Greetings My fellow hackers!.
Its been long since I last visited and I must say I'm very much impressed with the community's growth since I left. Its always nice to see new threads and members around making the forum live each passing minute. I think I should also mention, I sometimes check Null-Byte forum threads from my schools computer lab, just that I don't comment or give my opinion or help. You guys are really awesome in all your ways.
I am home for school break and I decided to check whats trending on the web.
Latest: NSA Releases Open Source Network Security Tool for Linux
Its kinda funny because the same National Security Agency ( NSA ), I mean our own NSA that wants its hands on our data now offers an open source tool. The network security tool is for the Government and the private sectors to help secure their networks against cyber attacks. Hehehe, Cyber Attacks.
The network tool dubbed Systems Integrity Management Platform (SIMP) makes it easier for government organizations and the private sector to "fortify their networks against cyber threats."
SIMP is a framework that aims to provide a reasonable combination of security compliance and operational flexibility.
The ultimate goal of the project is to provide a complete management environment focused on compliance with the various profiles in the SCAP Security Guide Project and industry best practice.
Though it is fully capable out of the box, the intent of SIMP is to be molded to your target environment in such a way that deviations are easily identifiable to both Operations Teams and Security Officers.
At this time, there are no commercial requirements for the use of SIMP outside of the purchase of Red Hat Enterprise Linux licenses as applicable.

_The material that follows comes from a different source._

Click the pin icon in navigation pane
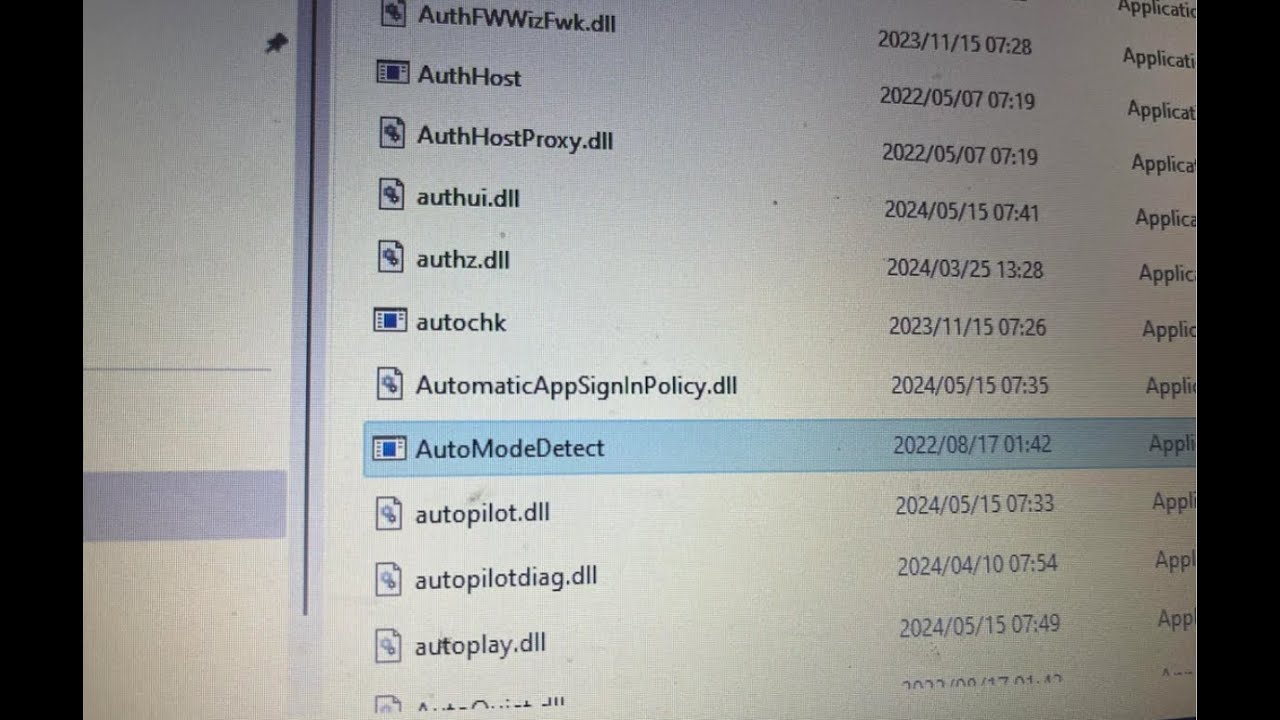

Currently, SIMP supports operating systems including Red Hat Enterprise Linux (RHEL) Versions 6.6 and 7.1 as well as Community Enterprise Operating System (CentOS) Versions 6.6 and 7.1-1503-01.
A Reply From NSA
"By releasing SIMP, the agency seeks to reduce duplication of effort and promote greater collaboration within the community: The wheel would not have to be reinvented for every organization" - NSA.
Now The Real Question: Is the NSA's SIMP tool Backdoored
The question here is not how much security NSA's tool offers, but the question is: Should we trust NSA tool?

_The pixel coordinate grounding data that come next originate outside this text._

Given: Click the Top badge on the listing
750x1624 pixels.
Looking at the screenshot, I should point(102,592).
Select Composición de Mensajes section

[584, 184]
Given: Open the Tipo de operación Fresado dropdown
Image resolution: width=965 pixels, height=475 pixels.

Until now, the entire world is aware of the NSA's Global surveillance practices. The internal data exposed by former contractor Edward Snowden shown the extent of surveillance and bulk data collection by NSA, which range from US citizens to leaders of allied governments.

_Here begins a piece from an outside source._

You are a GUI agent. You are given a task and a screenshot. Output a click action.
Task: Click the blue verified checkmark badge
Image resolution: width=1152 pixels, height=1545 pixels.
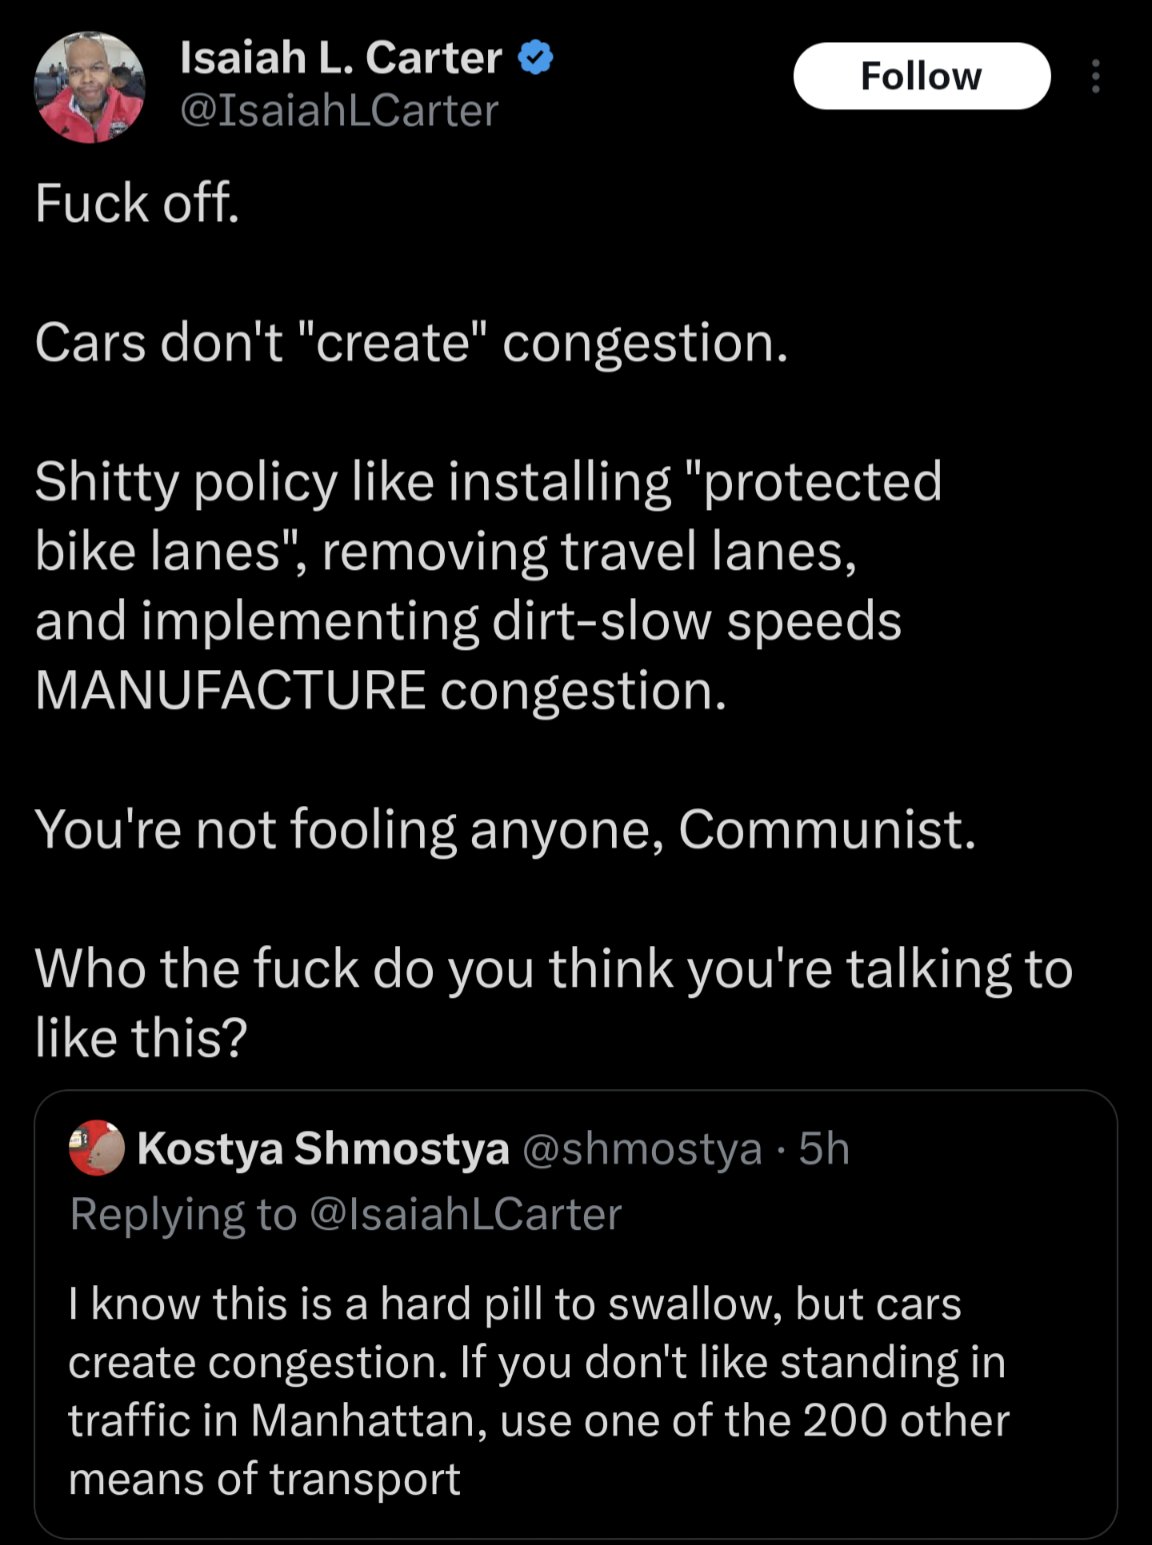[536, 58]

Several US government officials, including the NSA Director Mike Rogers, outgoing US Attorney General Eric Holder, and the FBI director James Comey, have all suggested that major tech companies such as Apple and Google should provide law enforcement agencies special access to their users' encrypted data, demanding secret backdoors.
Knowing this, one must think twice before adopting NSA's latest SIMP tool. However, the security of a Linux is a massive subject and tools are used to provide additional security on a Linux computer. So, it is always important to choose a right tool.
Where's the code?!
For those out there that just want the goods, the actual code for the SIMP project is hosted under the SIMP GitHub Organization.
Lets hear your views on the topic since I am really skeptical about the tool's genuineness. Thanks for reading.